■ SOURCE DATA:
***
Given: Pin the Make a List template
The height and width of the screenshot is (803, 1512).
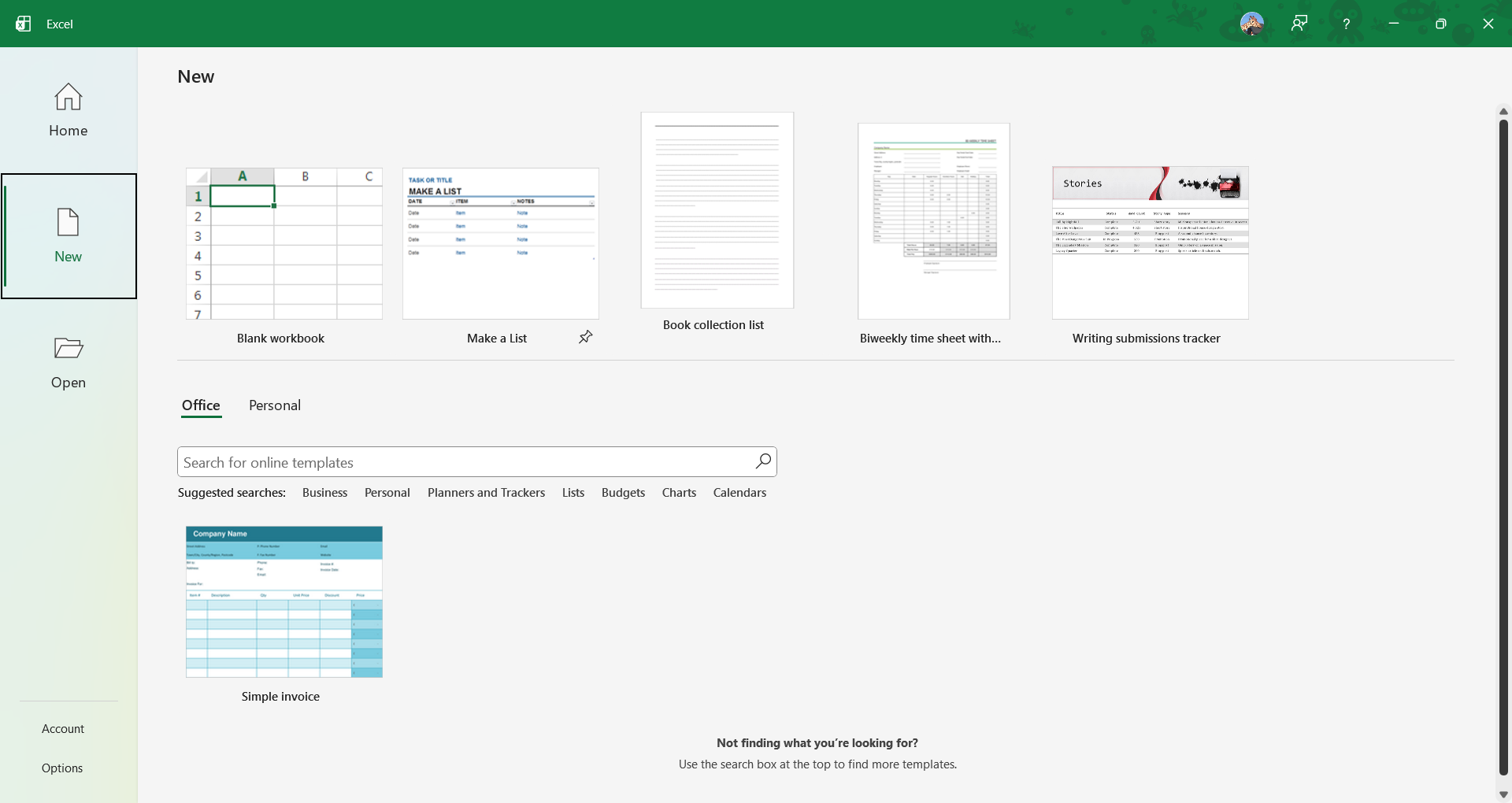Looking at the screenshot, I should tap(585, 337).
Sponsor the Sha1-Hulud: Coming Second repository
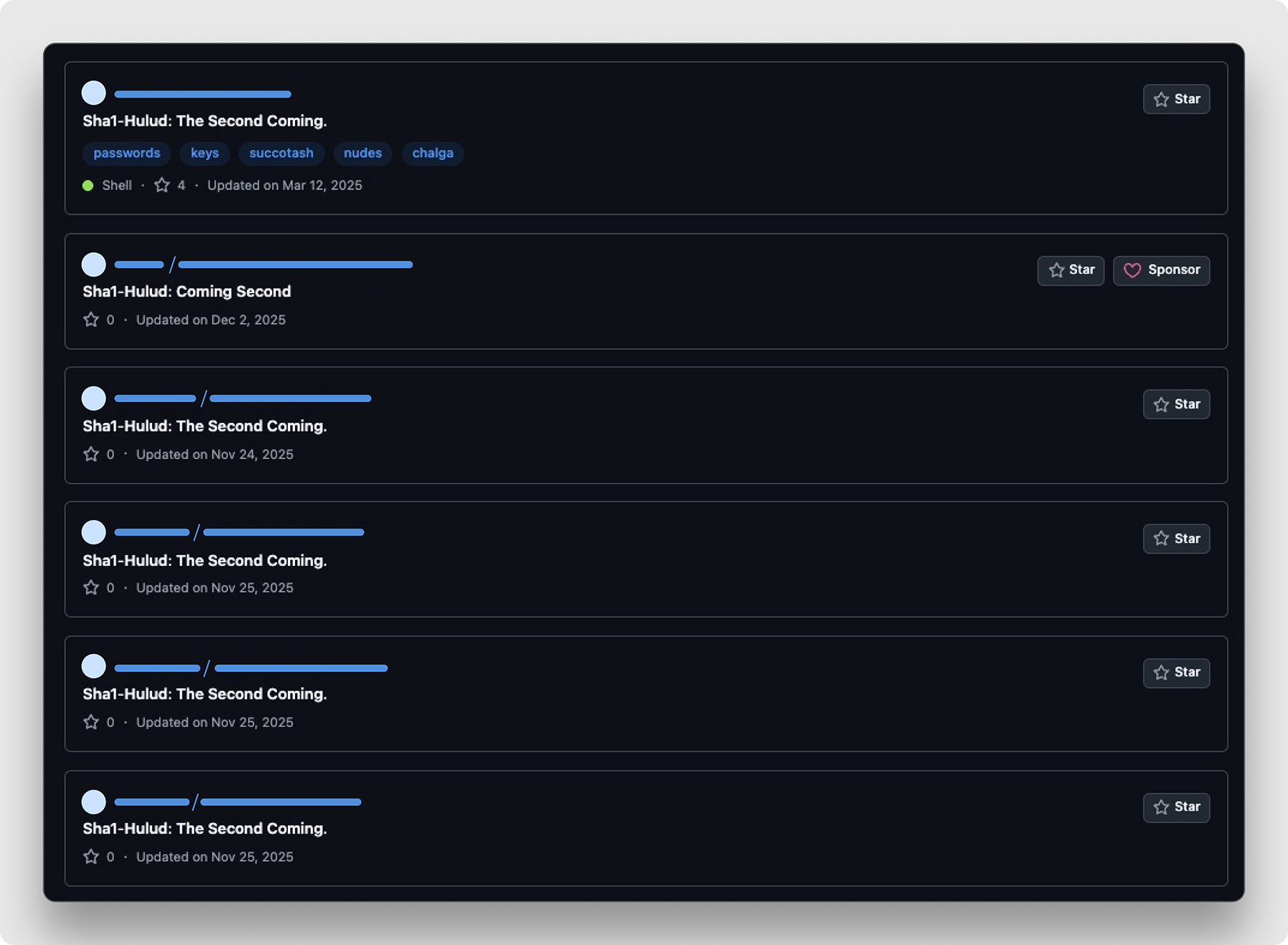This screenshot has width=1288, height=945. 1161,271
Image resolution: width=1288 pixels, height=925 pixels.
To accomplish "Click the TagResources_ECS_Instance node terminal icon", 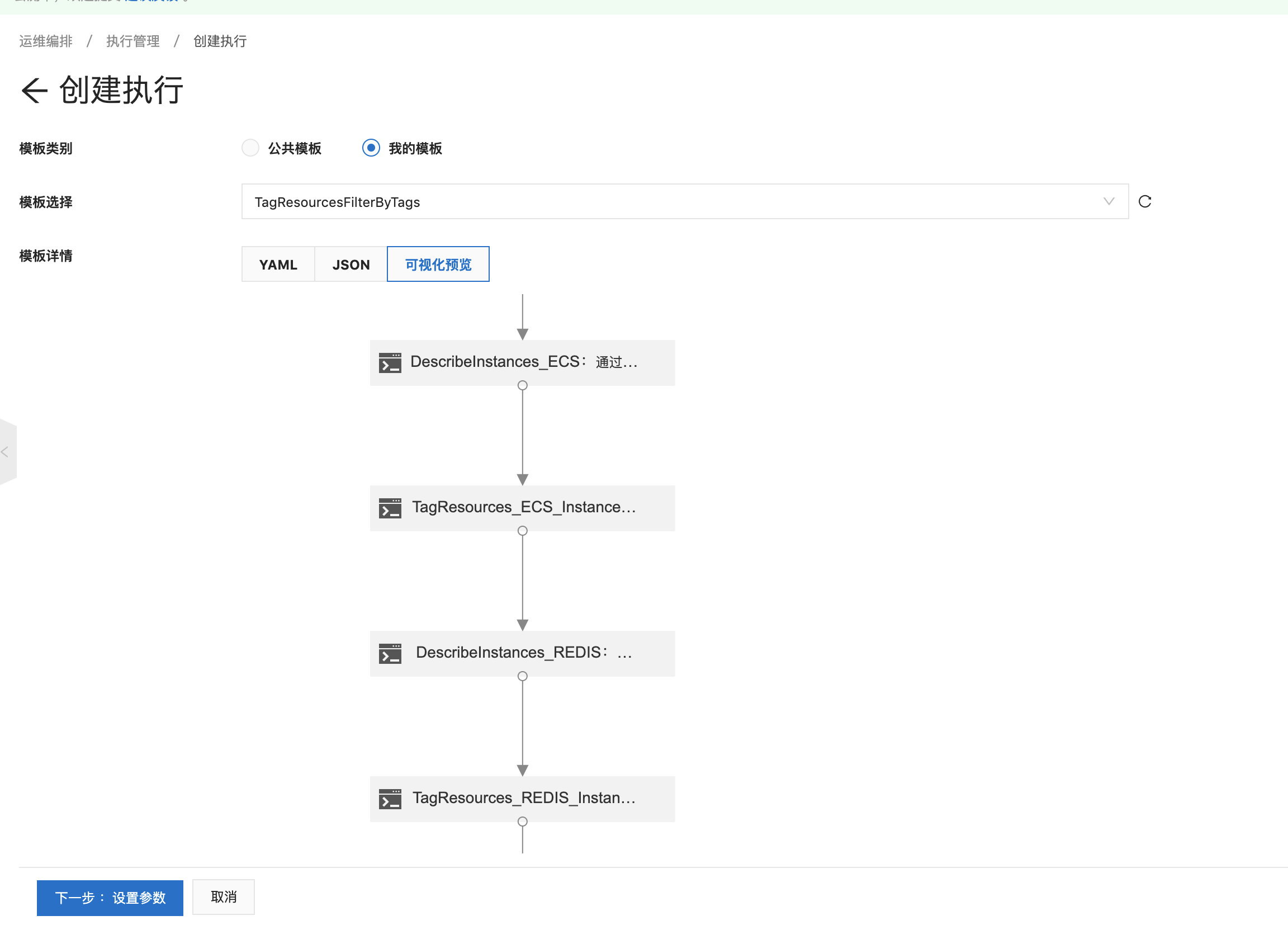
***
■ WHAT IS NEEDED:
Write the lines above out again exactly, without any of their pictures.

■ WRITTEN REPLY:
Given: Pin the Make a List template
The height and width of the screenshot is (803, 1512).
Looking at the screenshot, I should tap(585, 337).
Sponsor the Sha1-Hulud: Coming Second repository
This screenshot has width=1288, height=945. 1161,271
Image resolution: width=1288 pixels, height=925 pixels.
To accomplish "Click the TagResources_ECS_Instance node terminal icon", 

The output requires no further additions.